Most financial institutions wouldn’t be comfortable operating like a technology company. Frost Bank doesn’t think like a technology company, says Stead, but the bank has adopted a cultural mindset along with practices that promote innovation. Other banks are changing their approach too. Here are four elements that financial institutions are embedding in their cultures to encourage innovation and technological change.
Make empathy a core cultural component.
Caring about the customer is a core value at Frost Bank. “If you’re going to truly innovate, you have to start with a problem that’s worth solving,” says Stead. To solve problems for customers, you have to know what problems are important to them. “You don’t do that by caring about innovation. You do it by caring about people,” he says. Improvement is a secondary element of this corporate mindset, and employees are encouraged and empowered to identify and solve customer pain points.
Require bank employees to actively use financial technology.
In his “Advice for New Bank Directors,” Bank Director Editor in Chief Jack Milligan encourages board members to use financial technology, including the bank’s mobile app and competing products such as Venmo, the person-to-person (P2P) payments app owned by PayPal. It’s sound advice that extends to bank staff as well.
When Central National Bank, in Waco, Texas, with $820 million in assets, first introduced mobile banking, Chief Information Officer Rusty Haferkamp says that employees struggled to become familiar with the technology and, by extension, support customers. Later, the bank required that staff use the P2P payments function within the bank’s mobile app, and employees are better equipped to help customers. Training staff on the latest technology is an ongoing process as new solutions continue to evolve.
Encourage collaboration and partnerships.
Teamwork drives innovation at Frost Bank. “We’re fostering an environment of giving people the space to experiment some, and breaking down barriers so that they can work closely and be intensely focused on our customer,” says Stead.
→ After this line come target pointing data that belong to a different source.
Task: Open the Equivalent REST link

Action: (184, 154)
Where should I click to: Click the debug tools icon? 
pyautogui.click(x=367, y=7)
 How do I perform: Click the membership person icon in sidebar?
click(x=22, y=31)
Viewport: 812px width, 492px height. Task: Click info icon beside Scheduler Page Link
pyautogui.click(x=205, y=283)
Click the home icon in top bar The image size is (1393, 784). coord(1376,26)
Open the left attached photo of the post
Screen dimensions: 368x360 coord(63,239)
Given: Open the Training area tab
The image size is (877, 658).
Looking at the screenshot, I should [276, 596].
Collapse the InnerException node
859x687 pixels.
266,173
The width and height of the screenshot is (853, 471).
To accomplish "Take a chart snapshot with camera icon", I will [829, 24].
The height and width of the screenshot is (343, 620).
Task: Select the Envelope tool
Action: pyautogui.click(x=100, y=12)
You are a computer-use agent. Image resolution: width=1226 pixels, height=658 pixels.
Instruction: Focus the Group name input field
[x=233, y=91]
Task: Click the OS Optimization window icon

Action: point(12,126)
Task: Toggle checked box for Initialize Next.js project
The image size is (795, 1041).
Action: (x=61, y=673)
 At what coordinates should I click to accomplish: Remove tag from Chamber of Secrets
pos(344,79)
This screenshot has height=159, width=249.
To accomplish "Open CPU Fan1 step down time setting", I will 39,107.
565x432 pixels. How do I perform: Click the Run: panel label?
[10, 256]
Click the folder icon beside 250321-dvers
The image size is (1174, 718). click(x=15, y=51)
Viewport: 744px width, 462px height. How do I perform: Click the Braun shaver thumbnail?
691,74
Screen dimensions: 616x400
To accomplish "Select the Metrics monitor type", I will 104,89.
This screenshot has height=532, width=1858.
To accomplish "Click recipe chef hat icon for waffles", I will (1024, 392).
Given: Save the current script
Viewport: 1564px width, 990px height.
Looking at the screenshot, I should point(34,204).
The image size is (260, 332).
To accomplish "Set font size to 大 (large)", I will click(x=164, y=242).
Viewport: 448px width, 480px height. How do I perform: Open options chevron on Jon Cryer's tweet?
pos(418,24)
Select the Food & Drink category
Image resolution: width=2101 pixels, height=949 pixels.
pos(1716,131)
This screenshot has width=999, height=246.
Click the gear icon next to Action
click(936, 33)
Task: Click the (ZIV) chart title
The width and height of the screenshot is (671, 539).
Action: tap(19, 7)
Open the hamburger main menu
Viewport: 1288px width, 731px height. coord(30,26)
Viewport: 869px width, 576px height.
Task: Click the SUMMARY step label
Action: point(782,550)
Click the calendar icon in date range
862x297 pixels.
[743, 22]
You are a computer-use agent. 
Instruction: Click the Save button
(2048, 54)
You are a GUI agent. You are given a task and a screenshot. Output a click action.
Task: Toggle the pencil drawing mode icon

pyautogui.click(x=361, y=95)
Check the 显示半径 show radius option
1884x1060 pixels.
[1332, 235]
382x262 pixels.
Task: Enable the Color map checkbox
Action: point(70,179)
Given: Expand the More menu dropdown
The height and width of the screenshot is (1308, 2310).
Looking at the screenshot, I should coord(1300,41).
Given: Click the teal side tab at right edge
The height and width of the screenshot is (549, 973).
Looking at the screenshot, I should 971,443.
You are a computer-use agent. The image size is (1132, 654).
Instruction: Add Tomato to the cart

An open and collaborative environment helps Frost attract talent that has the technical know-how, he adds.
Relationships with the right technology vendors can drive innovation and also provide another layer of expertise. “I’ve tried through technology to help position the bank, knowing that we can’t develop it internally,” says Chip Register, chief administrative officer and CIO at Fauquier Bankshares, which has $646 million in assets in Warrenton, Virginia. Partnerships can enable this development.
Foster and reward innovative ideas.
San Antonio-based USAA, the diversified financial services parent of $81 billion asset USAA Federal Savings Bank, relies on an array of programs, including competitions, to encourage employees to come up with innovative ideas. Ninety-four percent of USAA employees participated in USAA’s innovation programs in 2016, with USAA implementing more than 1,000 employee ideas, says Lea Sims, assistant vice president of USAA Labs, which she discusses in further detail in Bank Director digital magazine’s May issue.
Frost Bank hosts an annual hackathon, a week-long event where employees collaborate on and develop technology solutions. Experimentation is encouraged—the winning team had two failed ideas before hitting on a winner—and each team has to communicate with customers about their concept. Some of these ideas are put to use at the bank. But that’s not the only goal of the event. “We want to make sure we’re giving smart people a chance to just work on something they’re passionate about,” says Stead.
Department managers at $444 million asset Franklin Savings Bank in Franklin, New Hampshire, are expected to identify efficiencies or areas for improvement in the customer experience, says Cheri Caruso, the bank’s CIO. These goals are part of each manager’s quarterly review, and these managers in turn engage their departments to uncover ideas and implement solutions.
Support for technology comes from the top. “We’re very fortunate that our board is very technology-focused,” says Caruso. She says new employees are often surprised by how much technology is in use at the bank, given its size. “It all comes from the top with the board supporting this,” she says.